The streets of Juárez abound with life again.
The “Cartel War” is over.
The war for justice and integrity in government, the war to develop a country that doesn’t need a drug transporting business as it’s second most important economy (after petroleum), is not over and won’t be for the foreseeable future.
On the streets of Juárez, there is a strange mix: Old people who couldn’t get out, the poor that couldn’t get out, the young that didn’t know there was anywhere to go to and babies!
There are a lot of babies in their teenage parents’ arms these days.
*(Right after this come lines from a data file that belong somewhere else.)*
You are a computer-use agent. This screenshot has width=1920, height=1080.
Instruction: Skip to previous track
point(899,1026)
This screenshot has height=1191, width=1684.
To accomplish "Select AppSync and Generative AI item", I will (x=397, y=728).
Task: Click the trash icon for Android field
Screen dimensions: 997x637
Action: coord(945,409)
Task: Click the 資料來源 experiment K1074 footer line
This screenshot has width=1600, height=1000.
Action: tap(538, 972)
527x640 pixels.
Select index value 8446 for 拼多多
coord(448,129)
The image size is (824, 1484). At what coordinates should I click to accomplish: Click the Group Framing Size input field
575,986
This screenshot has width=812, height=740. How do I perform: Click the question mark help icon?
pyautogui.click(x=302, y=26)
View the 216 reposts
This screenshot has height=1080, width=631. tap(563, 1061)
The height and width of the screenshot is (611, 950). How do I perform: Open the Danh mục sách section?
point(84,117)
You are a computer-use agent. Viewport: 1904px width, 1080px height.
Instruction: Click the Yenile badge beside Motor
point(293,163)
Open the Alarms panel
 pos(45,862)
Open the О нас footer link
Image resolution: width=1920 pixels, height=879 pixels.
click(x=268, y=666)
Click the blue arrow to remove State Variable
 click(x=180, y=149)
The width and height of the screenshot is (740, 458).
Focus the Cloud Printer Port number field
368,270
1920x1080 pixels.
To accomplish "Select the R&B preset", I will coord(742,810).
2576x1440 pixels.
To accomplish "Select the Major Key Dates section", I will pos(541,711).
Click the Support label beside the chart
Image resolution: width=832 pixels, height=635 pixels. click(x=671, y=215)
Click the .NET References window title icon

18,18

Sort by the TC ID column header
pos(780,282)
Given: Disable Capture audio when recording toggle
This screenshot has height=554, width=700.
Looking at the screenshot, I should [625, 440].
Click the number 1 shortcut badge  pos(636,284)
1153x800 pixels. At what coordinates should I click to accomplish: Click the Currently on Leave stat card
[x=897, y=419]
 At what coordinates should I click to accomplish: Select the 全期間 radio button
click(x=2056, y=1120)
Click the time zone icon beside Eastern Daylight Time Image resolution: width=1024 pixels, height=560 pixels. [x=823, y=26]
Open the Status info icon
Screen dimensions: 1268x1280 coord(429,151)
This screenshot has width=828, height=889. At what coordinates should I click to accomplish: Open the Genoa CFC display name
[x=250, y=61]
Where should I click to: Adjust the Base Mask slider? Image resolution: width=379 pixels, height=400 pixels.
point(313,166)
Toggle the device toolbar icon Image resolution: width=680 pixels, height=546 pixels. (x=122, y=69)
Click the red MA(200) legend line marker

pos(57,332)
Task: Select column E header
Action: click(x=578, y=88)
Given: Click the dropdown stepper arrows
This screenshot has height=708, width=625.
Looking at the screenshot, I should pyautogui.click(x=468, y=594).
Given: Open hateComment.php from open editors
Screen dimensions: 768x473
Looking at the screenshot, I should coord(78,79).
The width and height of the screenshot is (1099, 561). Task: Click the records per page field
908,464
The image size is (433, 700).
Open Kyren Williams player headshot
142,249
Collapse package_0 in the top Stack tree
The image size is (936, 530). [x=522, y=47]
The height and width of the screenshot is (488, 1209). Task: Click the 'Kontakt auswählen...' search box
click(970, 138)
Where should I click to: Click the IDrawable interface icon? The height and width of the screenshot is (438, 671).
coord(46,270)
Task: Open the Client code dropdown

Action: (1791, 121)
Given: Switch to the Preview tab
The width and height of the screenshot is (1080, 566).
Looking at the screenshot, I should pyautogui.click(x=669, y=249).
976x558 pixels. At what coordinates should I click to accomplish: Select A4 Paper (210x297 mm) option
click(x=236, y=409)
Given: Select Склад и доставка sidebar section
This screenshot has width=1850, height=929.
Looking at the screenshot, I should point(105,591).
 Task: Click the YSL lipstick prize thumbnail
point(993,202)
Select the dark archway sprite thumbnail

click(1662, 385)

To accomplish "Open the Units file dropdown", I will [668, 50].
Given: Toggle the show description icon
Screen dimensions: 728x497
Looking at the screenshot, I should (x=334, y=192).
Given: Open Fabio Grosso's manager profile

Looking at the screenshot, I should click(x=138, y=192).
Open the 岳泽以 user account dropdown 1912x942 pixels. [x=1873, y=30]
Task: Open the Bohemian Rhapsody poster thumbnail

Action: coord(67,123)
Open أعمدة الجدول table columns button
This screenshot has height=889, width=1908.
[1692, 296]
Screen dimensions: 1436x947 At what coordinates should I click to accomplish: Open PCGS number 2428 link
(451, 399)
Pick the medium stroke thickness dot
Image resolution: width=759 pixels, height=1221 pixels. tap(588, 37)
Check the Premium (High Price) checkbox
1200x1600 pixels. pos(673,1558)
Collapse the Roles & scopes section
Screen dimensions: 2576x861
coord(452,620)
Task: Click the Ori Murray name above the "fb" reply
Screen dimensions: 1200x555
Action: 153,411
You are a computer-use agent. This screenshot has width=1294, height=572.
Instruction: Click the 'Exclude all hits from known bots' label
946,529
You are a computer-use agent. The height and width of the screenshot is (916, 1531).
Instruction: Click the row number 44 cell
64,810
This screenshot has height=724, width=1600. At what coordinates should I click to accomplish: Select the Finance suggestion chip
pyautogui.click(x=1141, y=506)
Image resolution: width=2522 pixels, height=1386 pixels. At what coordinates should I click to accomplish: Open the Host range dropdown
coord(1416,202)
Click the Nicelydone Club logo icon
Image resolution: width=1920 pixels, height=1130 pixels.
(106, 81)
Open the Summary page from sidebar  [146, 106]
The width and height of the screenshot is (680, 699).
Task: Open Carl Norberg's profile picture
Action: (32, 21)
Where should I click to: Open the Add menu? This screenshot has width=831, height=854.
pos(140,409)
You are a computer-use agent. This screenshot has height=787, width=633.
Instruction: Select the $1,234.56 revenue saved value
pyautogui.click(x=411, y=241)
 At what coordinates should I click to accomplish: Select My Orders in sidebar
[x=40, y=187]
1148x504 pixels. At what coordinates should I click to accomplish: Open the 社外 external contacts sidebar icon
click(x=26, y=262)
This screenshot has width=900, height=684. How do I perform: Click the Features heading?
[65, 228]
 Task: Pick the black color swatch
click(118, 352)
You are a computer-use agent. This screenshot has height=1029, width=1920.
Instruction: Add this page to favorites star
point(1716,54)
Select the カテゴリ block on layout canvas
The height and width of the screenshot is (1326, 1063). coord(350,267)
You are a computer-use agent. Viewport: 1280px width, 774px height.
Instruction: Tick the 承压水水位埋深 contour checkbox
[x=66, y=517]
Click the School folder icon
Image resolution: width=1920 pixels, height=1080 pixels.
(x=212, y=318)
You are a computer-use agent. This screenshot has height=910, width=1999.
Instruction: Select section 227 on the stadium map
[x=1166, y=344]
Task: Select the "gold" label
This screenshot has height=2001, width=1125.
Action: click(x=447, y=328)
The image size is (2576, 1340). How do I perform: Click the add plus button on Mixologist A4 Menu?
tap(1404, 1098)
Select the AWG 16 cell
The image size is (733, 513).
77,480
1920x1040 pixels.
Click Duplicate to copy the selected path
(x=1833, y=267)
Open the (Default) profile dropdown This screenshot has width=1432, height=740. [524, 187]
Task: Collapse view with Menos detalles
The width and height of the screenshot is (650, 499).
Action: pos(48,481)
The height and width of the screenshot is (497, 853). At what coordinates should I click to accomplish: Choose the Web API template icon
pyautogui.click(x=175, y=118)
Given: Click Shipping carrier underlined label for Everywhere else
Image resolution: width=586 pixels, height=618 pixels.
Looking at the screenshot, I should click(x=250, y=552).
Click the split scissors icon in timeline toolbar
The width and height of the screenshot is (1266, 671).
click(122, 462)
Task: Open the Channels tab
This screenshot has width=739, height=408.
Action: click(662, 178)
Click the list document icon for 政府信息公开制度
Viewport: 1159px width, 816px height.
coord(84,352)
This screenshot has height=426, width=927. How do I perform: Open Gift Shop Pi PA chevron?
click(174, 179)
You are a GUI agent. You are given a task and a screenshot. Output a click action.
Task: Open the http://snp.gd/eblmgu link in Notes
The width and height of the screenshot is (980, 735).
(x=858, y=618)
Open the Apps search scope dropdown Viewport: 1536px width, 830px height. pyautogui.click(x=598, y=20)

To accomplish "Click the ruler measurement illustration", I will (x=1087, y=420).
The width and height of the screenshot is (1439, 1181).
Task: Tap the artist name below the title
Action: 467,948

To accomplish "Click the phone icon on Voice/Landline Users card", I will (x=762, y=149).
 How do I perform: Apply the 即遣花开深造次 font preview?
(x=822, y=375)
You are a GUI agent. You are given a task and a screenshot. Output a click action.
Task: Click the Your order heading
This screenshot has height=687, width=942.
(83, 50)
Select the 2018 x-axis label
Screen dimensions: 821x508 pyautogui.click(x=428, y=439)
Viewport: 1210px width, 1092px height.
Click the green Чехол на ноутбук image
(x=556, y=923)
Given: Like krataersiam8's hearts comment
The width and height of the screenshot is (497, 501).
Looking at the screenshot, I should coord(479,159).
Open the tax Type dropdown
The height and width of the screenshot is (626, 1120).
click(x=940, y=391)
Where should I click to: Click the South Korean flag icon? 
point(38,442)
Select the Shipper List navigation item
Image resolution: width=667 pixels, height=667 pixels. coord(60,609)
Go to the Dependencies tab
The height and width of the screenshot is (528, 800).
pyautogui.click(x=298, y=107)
In the streets in from of the Mercado Reforma there is this strange blend of young parents weighing babies in their arms, interspersed with the very old, interspersed with prostitutes, interspersed with an economy that is not longer threatened by the incursion of “the franchises.” Franchises bailed out of Juárez years ago, when the war began, in 2011.
This isn’t the Juárez of the glamour 1950s or the boom boom 1960s and their international factories, or of the up and down 1970s and 1980s with the rise of the licenciado middle class, nor of the “we are almost first world” Juárez of the 1990s and beyond.
This is a Juárez of who has been left behind.
This is the new Juárez and it is young, it is robust and it has no history other than recent memories of 2795 murders a year and of being locked away after darkness fell.
Explains where all the babies came from?
And of an economy that reverted to street level entrepreneur capitalism.
This is a Juárez that is starting again.
This is a Juárez I am happy to be working in again.
In the 2010-2012 era my main job was to chase murders.
Apparently, my new job is to chase babies.
It doesn’t take a Tarot card reader to tell me things are getting better.